The virus site blocks the browser and requires payment of a fine by the Ministry of Internal Affairs
We were repeatedly approached by clients complaining that “the virus has blocked the computer and extort money”. After studying the problem, it became clear that in reality the infection of the computer does not occur.
The user is shown a web page disguised as an official document of the SBU or the Ministry of Internal Affairs, requiring payment of money and accusing of viewing pornography, etc. In Chrome-like browsers, a malicious script is launched that prevents the page from being closed.
We decided to try to catch this “virus” and examine its behavior in different browsers.
Your computer is not infected. Do not pay a fine! These are scammers! See solution below.We go to a malicious site
As a rule, infection occurs through a site found using a search engine. For example, the author of this article went to a malicious site for the query “emoticons VK codes”.
Google search results
The first search result leads us to the telegram.rf website:
Telegram.rf website redirecting user to malware
This site in itself looks very doubtful due to the large amount of advertising on the page. But, in addition to harmless advertising, when you click anywhere on the page, an additional window opens:
Malicious site with lock window
Here we observe a web page with a strange address that masquerades as an official document of the Ministry of Internal Affairs of Ukraine. It says that the computer was locked and the files were encrypted and it is required to transfer payment to scammers:
Your computer’s buve of locks with bezpek. All information on your computer is covered. Usi your files are encrypted. With a stretch of 12 years, the criminal justice will be brought to trial.
Using special techniques, malicious code does not allow you to close your browser or go to another page. This may give inexperienced users the impression that the computer is indeed locked.
To close this window in Google Chrome, Opera 20+ or Yandex, click the Refresh Page button and immediately use the keyboard shortcut Ctrl + F4 to close the tab.
Virus site behavior in other browsers
The behavior of the now popular Yandex browser and Opera 20+ is no different from Chrome (which is not surprising, because they all work on the same engine).
Yandex browser with a lock window
Helps to press the Refresh button and a combination of Ctrl + F4.
Opera 12 is not affected by this “disease”. A page with malicious code is constantly reloading and does not prevent closing.
Mozilla Firefox is virtually unaffected.
Mozilla Firefox with a lock window
In Mozilla Firefox, click OK. Then select “Stay on the page.” Close the tab (Ctrl + F4) or the browser.
Underused in our area, the Safari browser is also prone to this “disease”
Safari with a lock window
We did not find the opportunity to close the window, so we had to apply kung fu and remove the process through the “Task Manager” (in Windows using the keyboard shortcut Ctrl + Alt + Del).
Report malware to search engines
After you successfully get rid of the pest, help others avoid this error.
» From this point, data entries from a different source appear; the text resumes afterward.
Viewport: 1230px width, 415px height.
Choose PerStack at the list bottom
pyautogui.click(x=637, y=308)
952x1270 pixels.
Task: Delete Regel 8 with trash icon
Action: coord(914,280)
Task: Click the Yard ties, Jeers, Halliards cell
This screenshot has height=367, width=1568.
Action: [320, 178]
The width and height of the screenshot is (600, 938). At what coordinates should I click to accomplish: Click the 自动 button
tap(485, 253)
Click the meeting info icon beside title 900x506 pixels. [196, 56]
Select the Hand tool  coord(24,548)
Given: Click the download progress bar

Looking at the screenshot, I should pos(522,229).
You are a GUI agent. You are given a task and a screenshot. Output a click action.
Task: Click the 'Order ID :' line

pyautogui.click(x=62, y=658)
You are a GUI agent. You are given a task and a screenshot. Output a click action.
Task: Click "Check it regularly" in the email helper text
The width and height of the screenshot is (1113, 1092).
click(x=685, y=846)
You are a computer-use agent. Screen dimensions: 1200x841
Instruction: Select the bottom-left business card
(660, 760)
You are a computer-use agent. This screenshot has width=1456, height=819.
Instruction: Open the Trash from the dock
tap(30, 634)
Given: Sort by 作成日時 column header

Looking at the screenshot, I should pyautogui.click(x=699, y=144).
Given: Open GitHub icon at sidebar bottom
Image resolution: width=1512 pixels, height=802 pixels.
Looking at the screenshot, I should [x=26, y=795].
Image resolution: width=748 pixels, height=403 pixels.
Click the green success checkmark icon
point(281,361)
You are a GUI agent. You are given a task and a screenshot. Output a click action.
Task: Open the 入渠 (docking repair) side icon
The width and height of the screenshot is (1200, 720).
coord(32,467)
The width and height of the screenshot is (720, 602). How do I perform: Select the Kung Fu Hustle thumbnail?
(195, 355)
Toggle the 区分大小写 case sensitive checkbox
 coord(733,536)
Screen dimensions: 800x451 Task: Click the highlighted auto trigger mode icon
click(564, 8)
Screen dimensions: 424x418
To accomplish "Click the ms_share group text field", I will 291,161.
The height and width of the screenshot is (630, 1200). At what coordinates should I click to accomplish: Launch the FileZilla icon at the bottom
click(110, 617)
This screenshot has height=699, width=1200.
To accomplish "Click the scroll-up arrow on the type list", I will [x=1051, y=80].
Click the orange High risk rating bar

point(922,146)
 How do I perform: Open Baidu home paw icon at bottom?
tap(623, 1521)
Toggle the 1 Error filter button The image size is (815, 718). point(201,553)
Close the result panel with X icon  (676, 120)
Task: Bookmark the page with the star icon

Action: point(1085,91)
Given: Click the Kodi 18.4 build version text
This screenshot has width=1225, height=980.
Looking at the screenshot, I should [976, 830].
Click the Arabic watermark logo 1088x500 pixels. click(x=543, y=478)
It is necessary to inform search engines that this site is malicious. You can see his address in the browser history.
Please inform Google about the malicious site at: www.google.com/safebrowsing/report_badware/
Report Google Malicious Site
Yandex search engine can be notified of a malicious website at: webmaster.yandex.ua/delspam.xml
Report Yandex about malicious site
thank you for message
Done. With a sense of accomplishment, surf the Internet further.